ICAS external seminar

Paulo Ceppi (Imperial College London)

“The role of tropospheric stability for the Earth's global energy balance”

Followed by coffee and cake in the SEE Foyer

Abstract

Previous work has demonstrated that climate feedbacks are not constant in time. Under CO2 forcing, they tend to become more positive in global climate models (GCMs), implying higher climate sensitivity. In the first part of this talk, I will show that the evolution of climate feedbacks in CMIP5 4xCO2 coupled GCMs is due to changes in the SST pattern causing a decrease in tropospheric stability (as measured by near-global-mean Estimated Inversion Strength over the oceans), resulting in more positive cloud and lapse-rate feedbacks. The modelled relationships between SST, stability and feedbacks are supported by observations, lending confidence in the GCM results. In the second part, I will seek to provide a quantitative understanding of the role of tropospheric stability for the radiative budget in two coupled slab ocean-atmosphere GCMs. The effect of stability is tested by abruptly forcing the GCMs with a variety of forcing agents (including CO2, solar irradiance, methane, aerosols, volcanic eruptions, and prescribed ocean heat uptake). In both models, we find a strong relationship between the stability response and the climate feedback parameter, in the sense that a greater increase in stability leads to smaller climate sensitivity. This suggests that differences in efficacy among forcing agents result from different SST patterns causing different stability responses. Based on these results, we propose a refined energy balance framework which assumes the radiative response to scale with both global-mean temperature and stability. I will discuss how this refined energy balance framework may be used to provide tighter observational constraints on climate feedbacks.

Bio

Dr Paulo Ceppi is a Lecturer in Climate Science at the Grantham Institute. His main interest is in understanding future climate change at global scales. He has gained an Imperial College Research Fellowship, which gives him four years of independent research funding.

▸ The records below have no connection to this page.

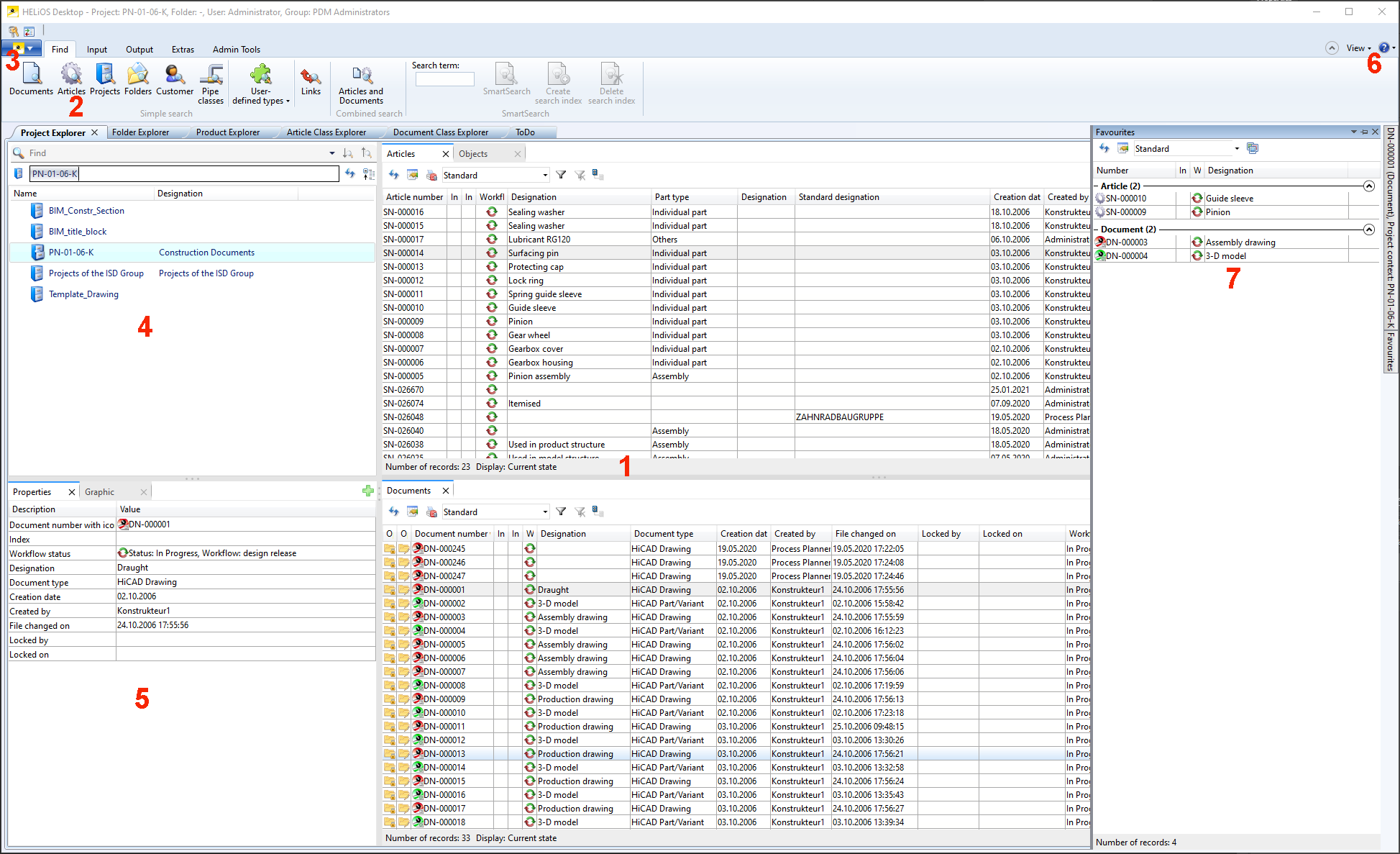Screen dimensions: 1400x854
Task: Click filter icon in Articles toolbar
Action: pyautogui.click(x=561, y=175)
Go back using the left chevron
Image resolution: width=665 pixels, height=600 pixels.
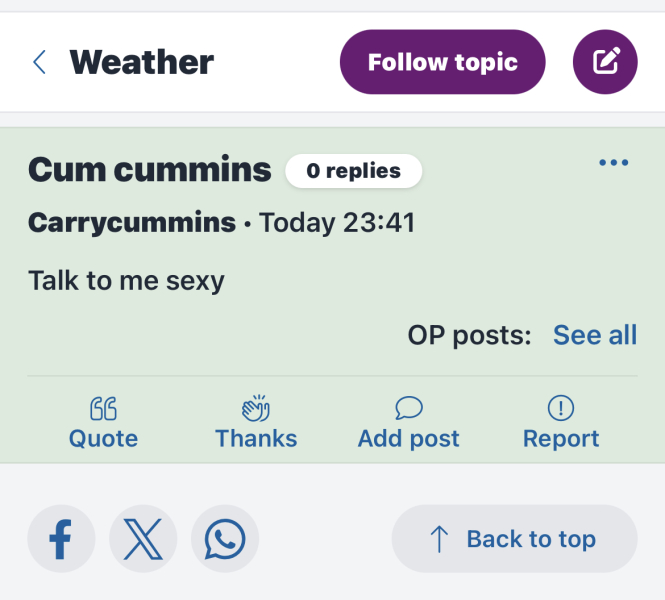[x=39, y=62]
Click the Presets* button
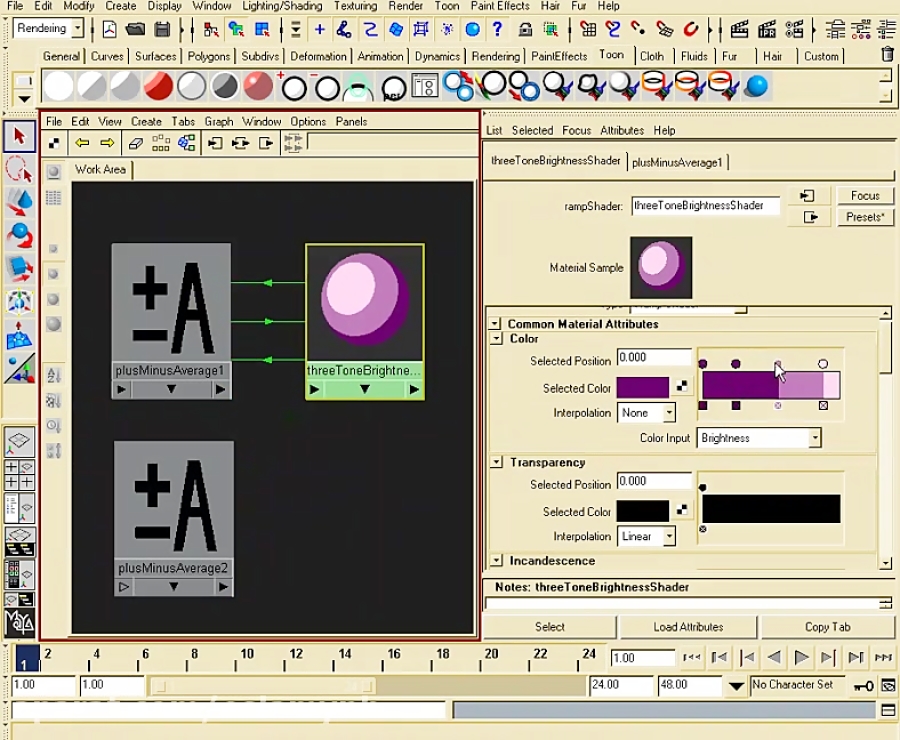 (865, 217)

In his past research, Paulo has investigated the processes responsible for changes in the circulation of the atmosphere and in clouds as greenhouse gas concentrations rise and the planet warms. Paulo is the recipient of the University of Reading’s 2018 Best Research Output Prize, awarded yearly in recognition of an outstanding journal publication by an early-career researcher.

He is currently pursuing two main lines of research. One is on understanding how the position of the jet streams and weather systems changes as the planet warms. The second research focus addresses the processes that determine the climate sensitivity, i.e. the amount of global warming due to a doubling of carbon dioxide concentrations.